● Instructions for the task
Write out a word-for-word repetition of the lines that come before the line containing "Given: Click the move stylus right arrow" in the listing below, along with that line itself, omitting pictures.

☆ ☆ ☆ ☆ ☆ ☆ ☆

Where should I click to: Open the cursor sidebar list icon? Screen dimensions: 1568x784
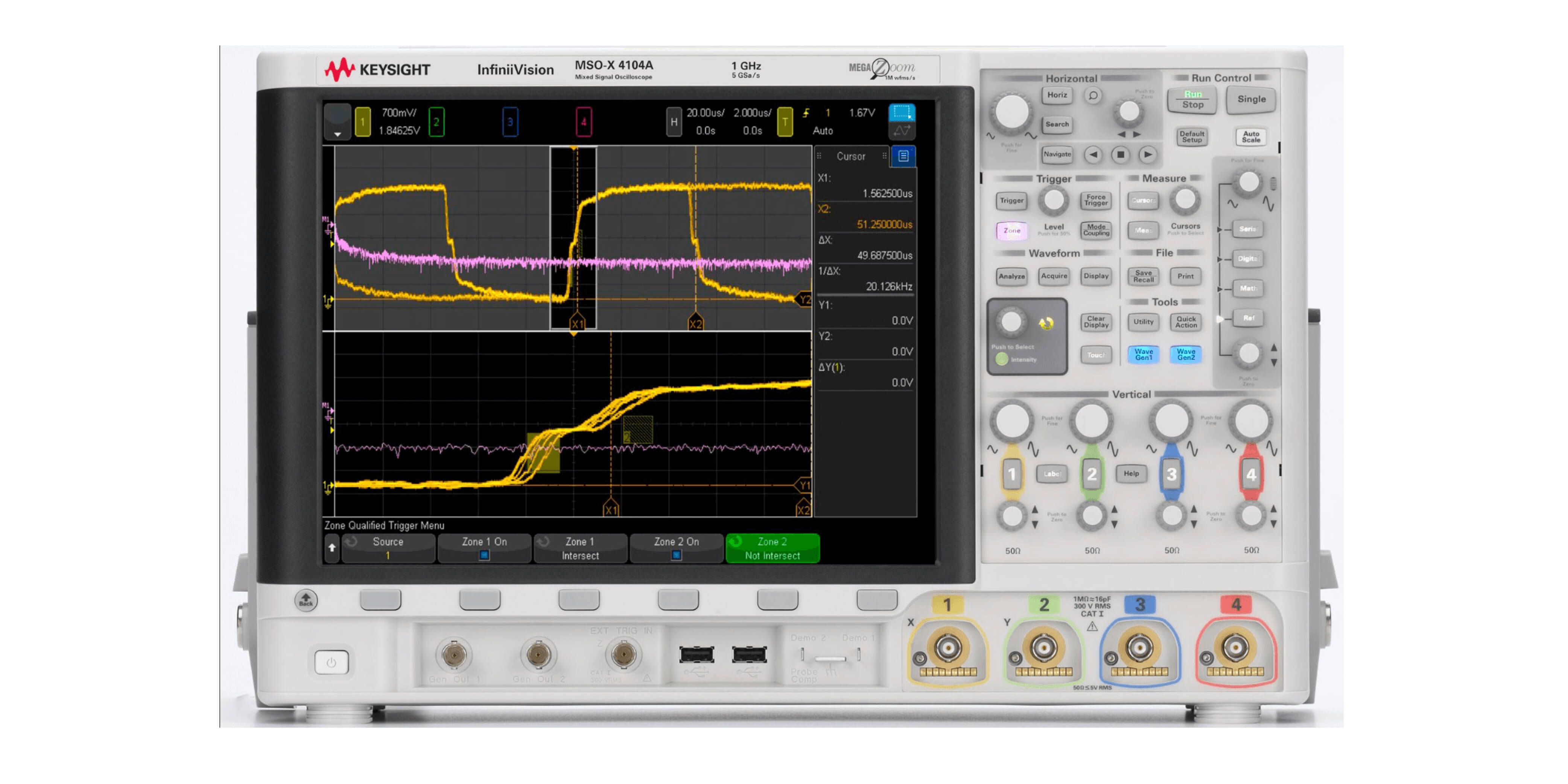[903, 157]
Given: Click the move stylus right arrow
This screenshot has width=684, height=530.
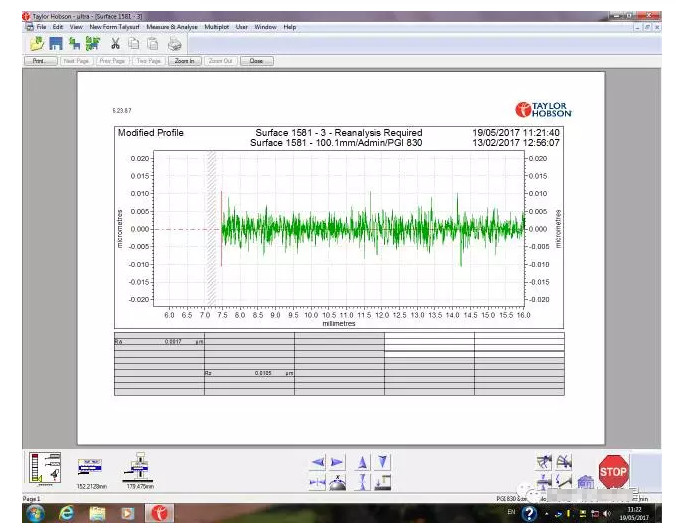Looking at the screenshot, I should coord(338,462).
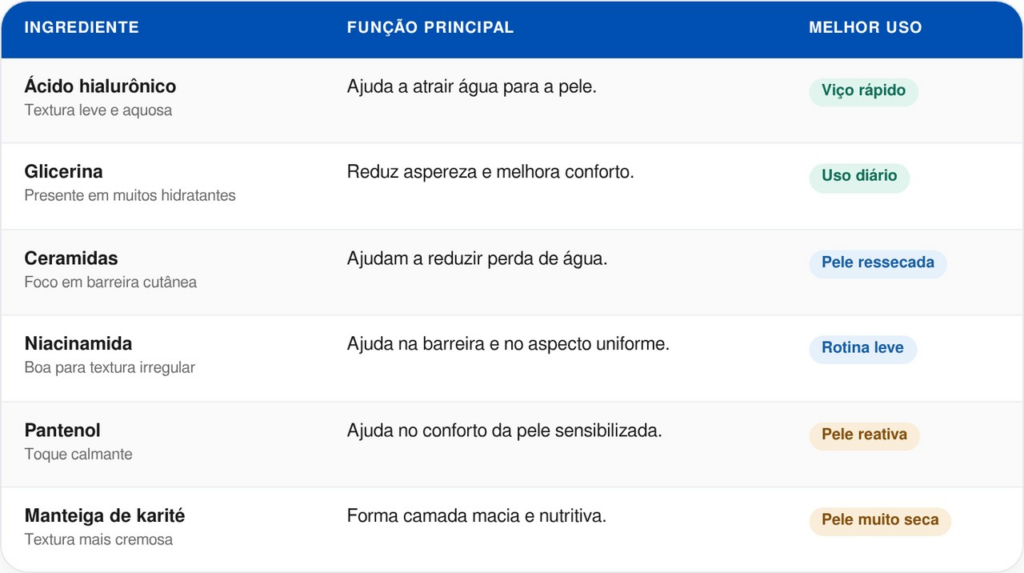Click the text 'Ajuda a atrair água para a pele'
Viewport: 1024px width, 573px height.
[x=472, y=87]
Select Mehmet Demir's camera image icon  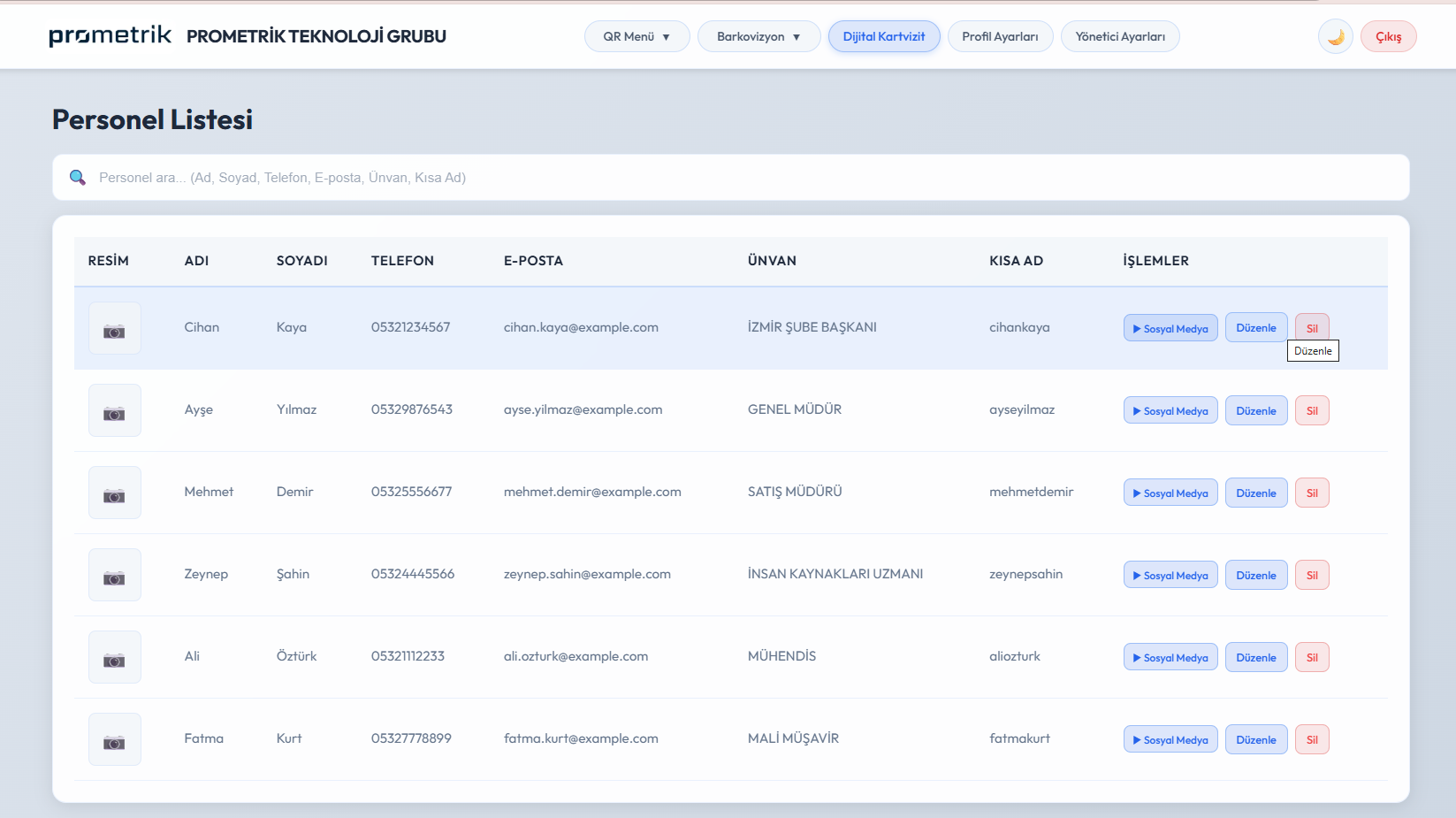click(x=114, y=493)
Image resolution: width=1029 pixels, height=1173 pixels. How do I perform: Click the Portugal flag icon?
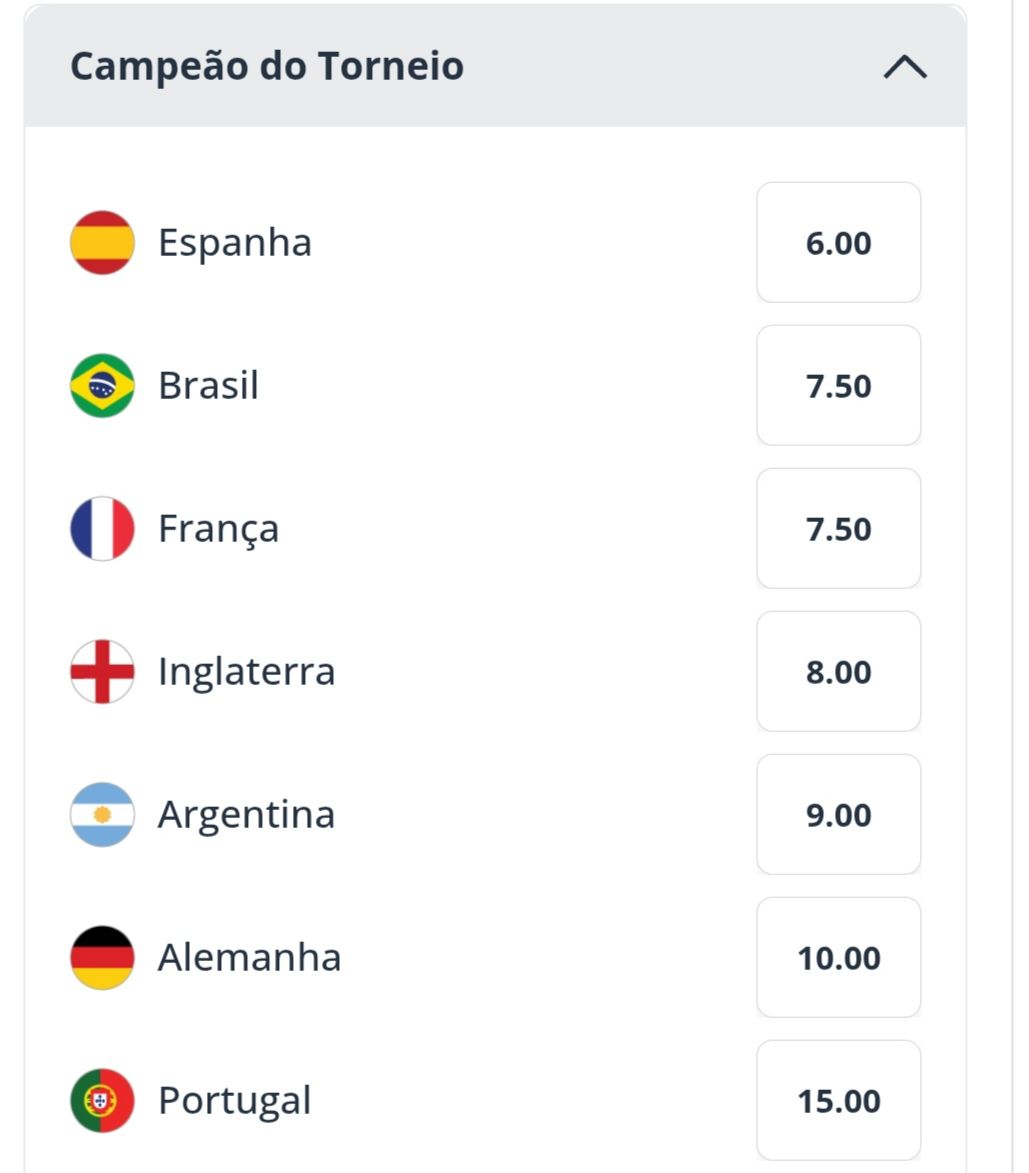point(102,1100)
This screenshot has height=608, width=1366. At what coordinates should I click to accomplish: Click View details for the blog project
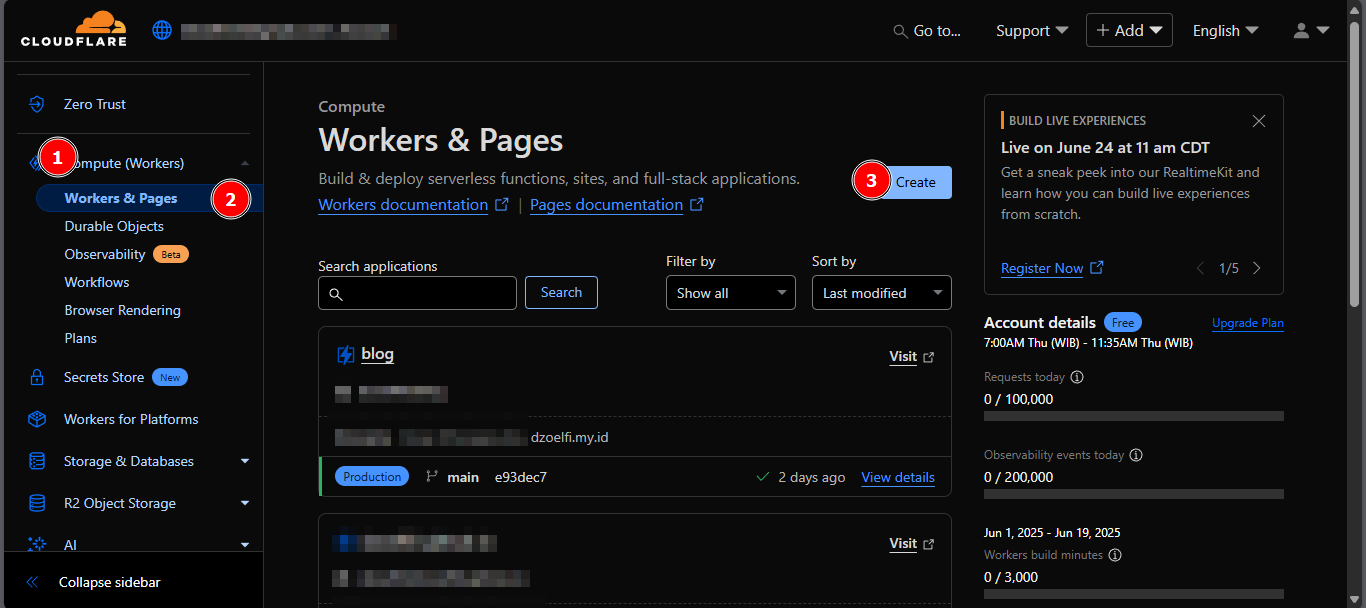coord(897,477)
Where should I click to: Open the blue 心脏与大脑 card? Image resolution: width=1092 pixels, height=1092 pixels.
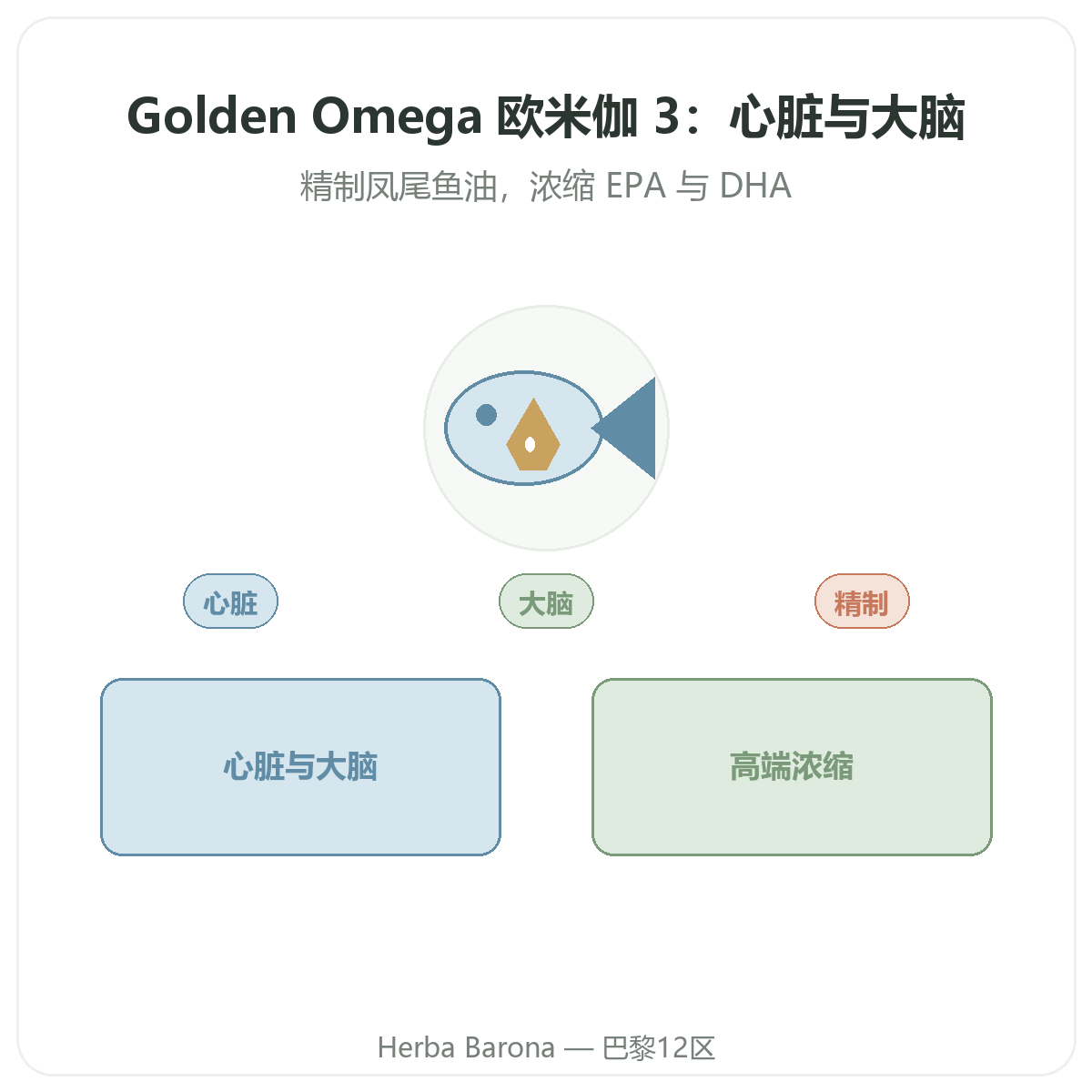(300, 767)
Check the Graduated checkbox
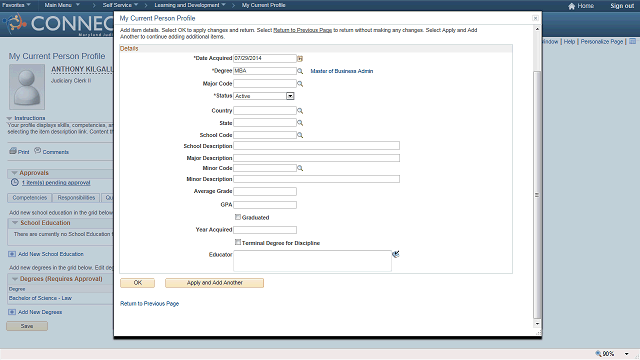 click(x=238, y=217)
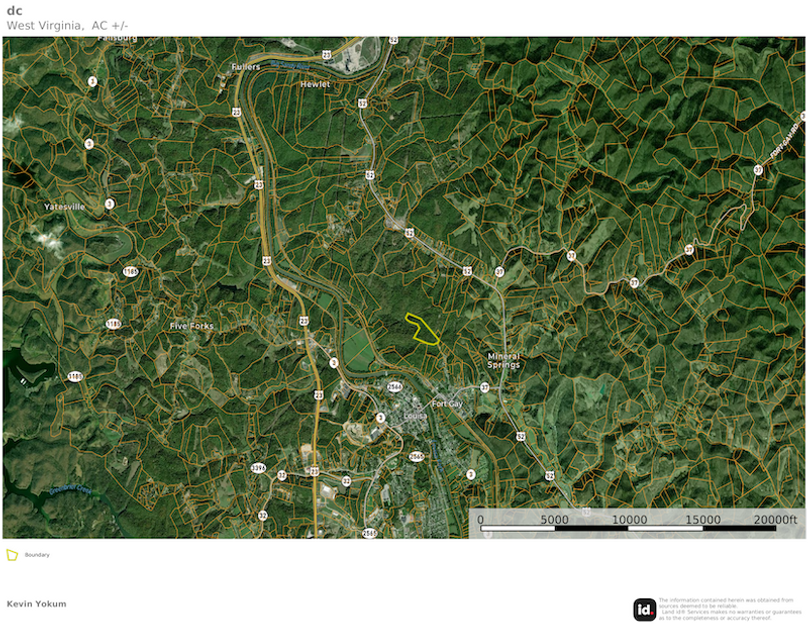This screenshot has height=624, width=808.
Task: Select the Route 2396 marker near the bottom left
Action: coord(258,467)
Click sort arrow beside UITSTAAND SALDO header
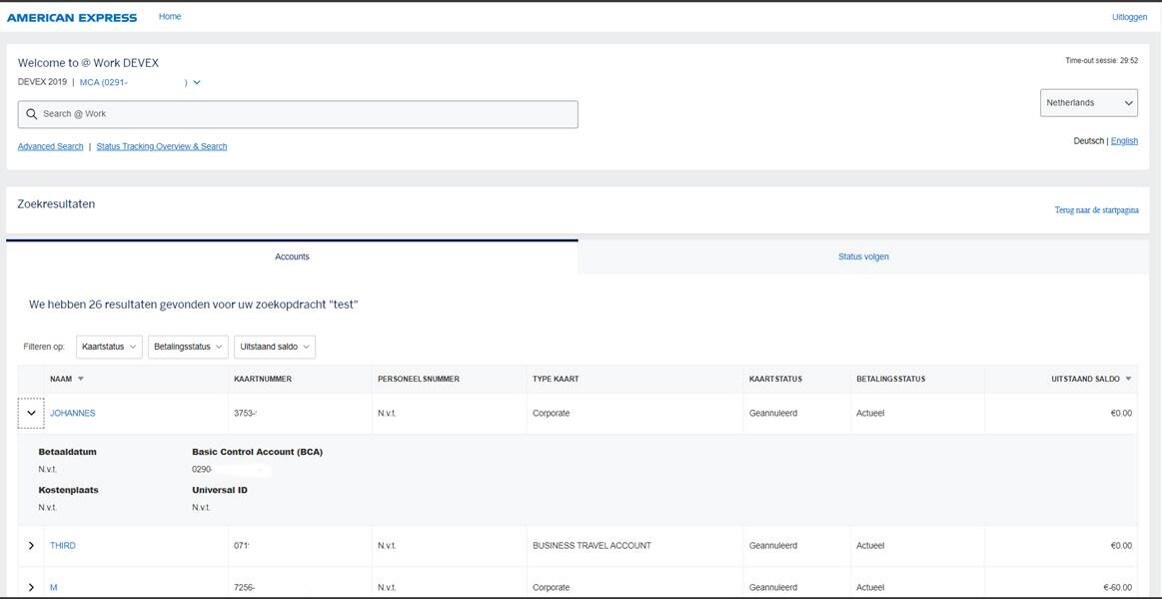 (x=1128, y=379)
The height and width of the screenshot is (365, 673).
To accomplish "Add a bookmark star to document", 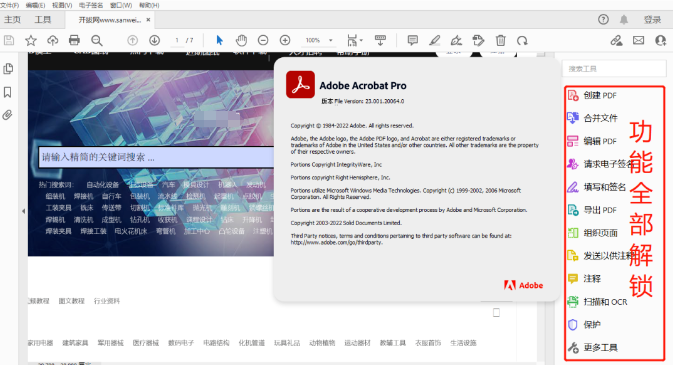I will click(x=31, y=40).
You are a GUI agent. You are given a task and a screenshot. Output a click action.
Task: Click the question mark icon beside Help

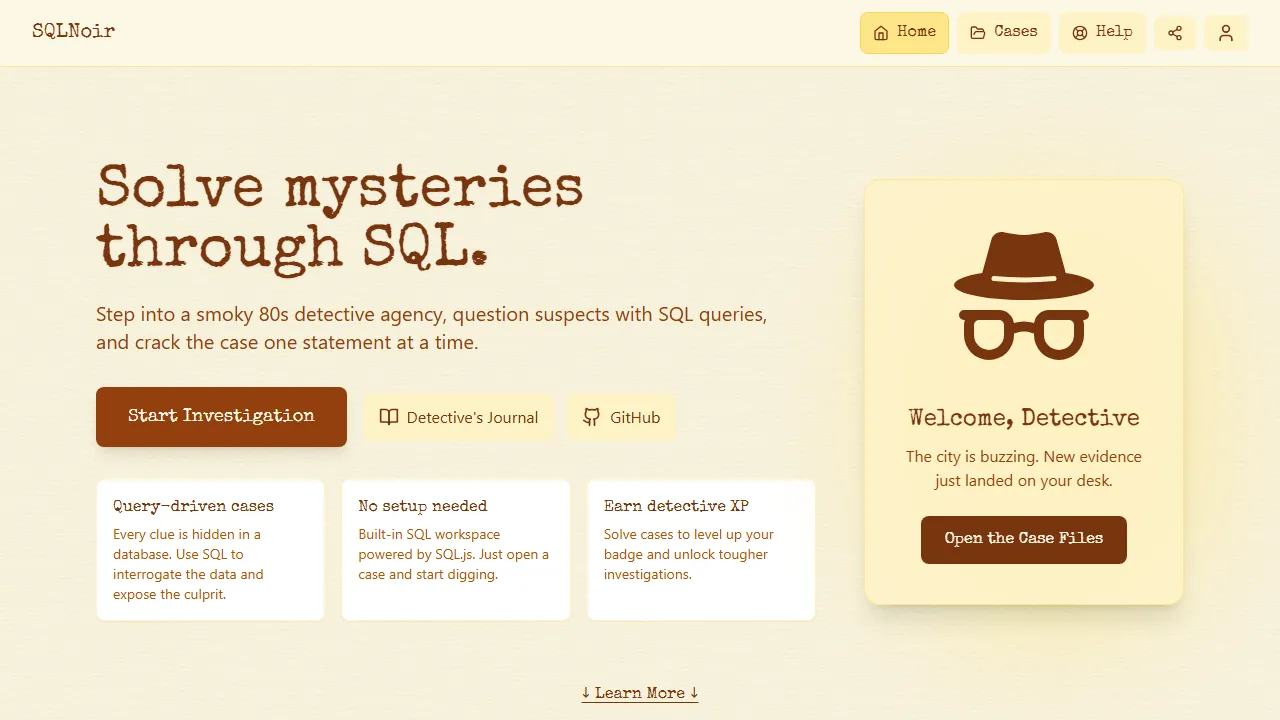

☆ ☆ ☆ ☆ ☆ ☆ ☆

● Worked solution
Where should I click to: Open the cursor sidebar list icon? Screen dimensions: 1568x784
[903, 157]
Given: Click the move stylus right arrow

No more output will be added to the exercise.